One of our conference topics this year is Learning from Little. How different are the big and little data problems and their solutions?

It’s such a lovely question. Partly it’s a nice question because, of course, when you start by thinking about why data is so big, you really only focus on the aspect of scale and performance and you don’t really focus on the quality of the data: what’s in there and how to get it into shape to use it.

Scale can be a problem for the user even with small data, because we as humans cannot really work with large data sets—our heads don’t do that. We need computational aids to look at more than a screenful of data. So, when you look at a table that is spread over 20 screens—which is only a few kilobytes of data!—you will not be able to keep it in context in your head. So, all the problems on a human scale happen already with very small scales of data. And they, as much as big data sets, challenge us in a bunch of ways to be able to do what we want, raising the questions: how do I know what’s in here and how will I make sure that what’s in here is appropriate to my task? This happens even on a very modest scale. So those questions should be present in everyone’s mind.

“You always need to be asking what’s missing. And small data kind of drives us to that question right away, which I think is great.”

And when you’re working with small data you almost always ask the question: what am I missing? Which is the question that you may forget to ask if you have this giant dataset. Which is a problem, because no dataset covers all the data that could have been generated by a specific phenomenon in the world. Even with banking transactions you probably don’t have all the transaction scenarios from the beginning of time. So, you can take these very humble computerized tasks, and you can still not get the complete data. You always need to be asking what’s missing. And small data kind of drives us to that question right away, which I think is great.

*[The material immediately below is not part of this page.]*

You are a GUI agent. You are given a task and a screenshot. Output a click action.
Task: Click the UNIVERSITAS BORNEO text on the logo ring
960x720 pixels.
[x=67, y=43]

And in Trifacta, we start by giving people a small sample of their data set, even if the full set is large, because they can then interact with the data quickly and hypothesize about what they will find. They can try out different transformations to see what they get. And all of that happens at the speed of thought rather than at the speed of some gigantic computing task. We have an architecture that is called “sample to scale”, where we give you a sample to work on and then, when you believe that the work you’ve done is the right task for the whole data set, we compile it down to a job you can run on a big data platform. That’s a computer science compiler problem that we’re handling for you, and then running the job is a back-end systems problem handled by infrastructure. But the hard part of your job is the exploration and transformation work you do on the sample, in order to get it into shape.

So, we’re very much on board with the idea that even with large data sets you want to “go little” in order to get that fluidity: experimentation and exploration. So, I think it’s a wonderful theme.

And lastly: why is SDS important and what do these conferences bring to the community?

I think it’s really important for practitioners, technologists and researchers to be together in a dialogue about what matters and what innovations can do to help. I think when research has been done in a vacuum, sometimes you get innovations that aren’t really great for people to use—people can’t adopt the technology because it is too hard to use or too generally focused. The feedback from practice to research is to let researchers understand what holds people back from getting value out of data and that’s critical to the research effort.

“And in my own work in particular I’m very informed by practitioners, with the idea that innovation in computer science may be about helping practitioners do their jobs better as opposed to creating things from scratch that nobody asked for.”

At the same time, there’s a lot of creative work that goes on in R&D in both universities and companies that practitioners can learn from. I see it very much as a two-way street. And in my own work in particular I’m very informed by practitioners, with the idea that innovation in computer science may be about helping practitioners do their jobs better as opposed to creating things from scratch that nobody asked for. That dialogue can be quite healthy.